### SELECTED TEXT

If it is desirable to reduce the short channel effect in the illustrated FET, then a pocket or halo region 60 having a dopant of the conductivity type opposite to that of the lightly doped portion 52 of the source/drain region can be provided. Typically, the CMP or etch back process used to form the gate electrode 56 will cause the upper surface of the gate electrode to be lower than a portion of the adjacent spacer structures 48 so that the surface of the spacers 48 will be exposed. The spacers 48 are removed from between the remaining portions of the first layer of polysilicon 35 and the gate electrode 56 by a wet etching process. An implantation 58 is then provided through the openings left upon removal of the spacers to form the halo regions 60. The halo implantation can be activated through a rapid thermal process performed at this time, or the implant can be activated as part of another, subsequent thermal processing step. Further processing, including deposition of an insulator to refill the spacer openings, is performed in the usual manner.

This overview of particularly preferred embodiments of the present invention has illustrated certain advantageous aspects of the present invention. A more detailed discussion of these embodiments and related embodiments is now presented with particular reference to FIGS. 2-6. While the following discussion emphasizes an NMOS FET, a PMOS device could be formed in essentially the same manner by reversing the conductivity type of the various doped regions in the device.

######
### DATA EXTRACT

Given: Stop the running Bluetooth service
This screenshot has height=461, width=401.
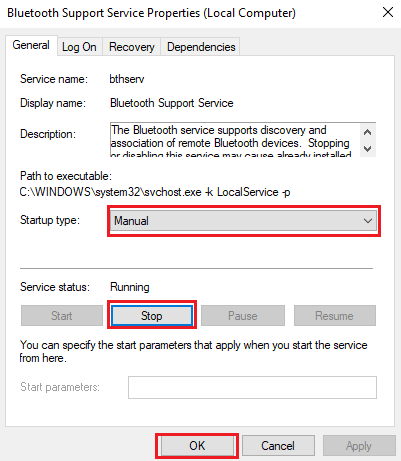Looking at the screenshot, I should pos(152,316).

######
### DATA EXTRACT

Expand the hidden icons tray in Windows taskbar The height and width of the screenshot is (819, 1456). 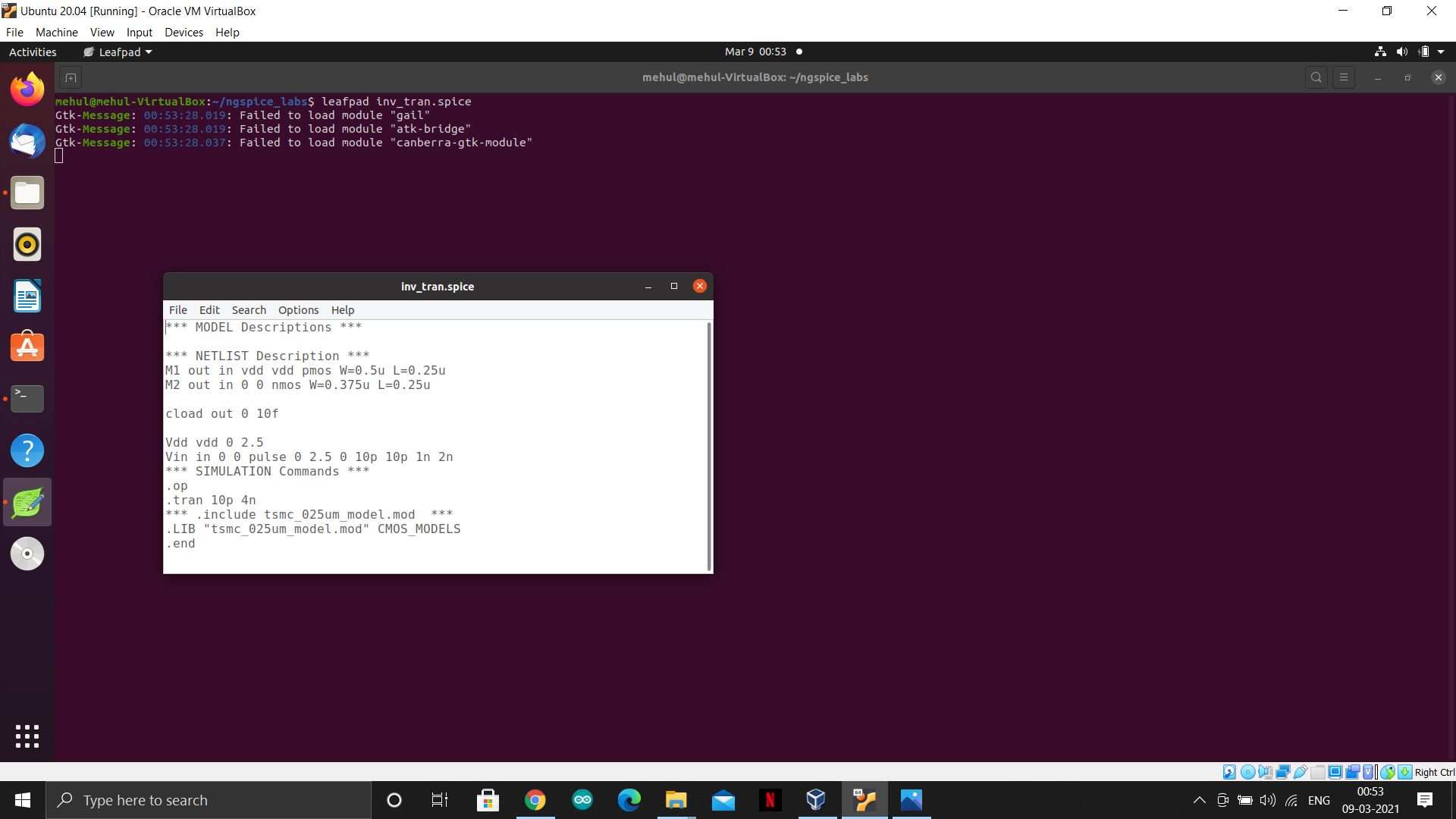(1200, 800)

######

* [DIRECTION]
In the FET halo-region text, what process removes the spacers from between the first polysilicon layer and the gate electrode?

* [EXERCISE RESPONSE]
A wet etching process.